* [CHALLENGE]
Extend the forum thread below about moving on after infidelity, picking up right after its last sentence.

* [DOCUMENT EXTRACT]
........

Halien, your words were so encouraging. As I read it, I began to think back to things that have been said to me over the past year and to things I've done for others over the past year. A co-worker offered to give me free Kung Fu lessons because he said he couldnt have gotten through his divorce without me. Another co-worker asked me why I always come in to work singing something. A friend, who is aware of my situation, said she would normally never want see people back together but she wants my marriage to work because she's never met anyone who truly loved unconditionally. Another told me she would like to see us back together because she's never seen a couple "survive" infidelity. I gave a marrying co-worker my personal copy of "His Needs, Her Needs" and told her it would be a great asset for her and her future husband. 

As I think back, I think God has really put me thru this to.be able to help others and reading your post helped me see that's what I've been doing. Wow! Thank you.
_Posted via Mobile Device_


----------



## marksaysay (Oct 15, 2010)

The conversation that prompted this thread and the responses I've received have really had me thinking. Am I moving on? Im convinced that the resounding.answer to.that question is YES! Add to the info posted above and the fact that I'm now starting to do more things, I believe I'm doing great.

........

* [RAW RECORDS]
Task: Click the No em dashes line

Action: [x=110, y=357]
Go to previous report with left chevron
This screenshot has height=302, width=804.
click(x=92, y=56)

........

* [RESULT OF THIS EXERCISE]
Last might, I did something I hadn't done since December due to finances. I played in a pool league. It was only as a sub but I had a great time. AND I still got it. Won 3 of 4 games and I think I was the high man. Tonight, I'm going out to do some karaoke.

Yes, there is still the pressing matters of the divorce/custody and the fact that I still love my wife. But I guess I've realized love is not enough to prevent someone else from making horrible life choices. I was an love her while at the same time move on with life.

I do believe pastor implied I find someone to take away the thoughts and feelings for my wife. He later caught himself when he realized I was still married. He said she'll know when you have moved on, but I guess it really didn't matter what she does or doesn't know. We haven't had contact in what seems like ages and I plan on keeping it that way. Would I be open to reconciliation if she gives.up her adultery, expresses remorse and a desire to do he's y lifting in putting family back together? Yes, I would. But if those conditions are not met, I'm okay with simply loving her from a distance because those are the only conditions I would accept in order to allow her to be a part of my life again. As wife, lover, and friend. Its either all of them or none of them...
_Posted via Mobile Device_


----------



## turnera (Jan 22, 2010)

Are you still seeing your child?


----------



## marksaysay (Oct 15, 2010)

Yes! Going to see her in a few minutes.
_Posted via Mobile Device_


----------



## marksaysay (Oct 15, 2010)

I really don't know if/when I will date. Last night, I went out with some coworkers for some karaoke and had an absolute blast. Its not something I do alot (I'm a minister so going clubbing and to bars is not my thing). It was fun, though. 

Its been a year. I've survived. I've made it this long without a female companion. I've realized I don't NEED my wife. Yeah, I know she's out having "fun" and doing all kind of stuff that I can't control but I won't do that just because she is. Obviously, her adultery has a lot to do with our divorce so its not like it just started. 

But what I've learned is LIFE GOES ON!!! I WILL BE ALRIGHT!!!
_Posted via Mobile Device_


----------



## hesnothappy (Mar 5, 2011)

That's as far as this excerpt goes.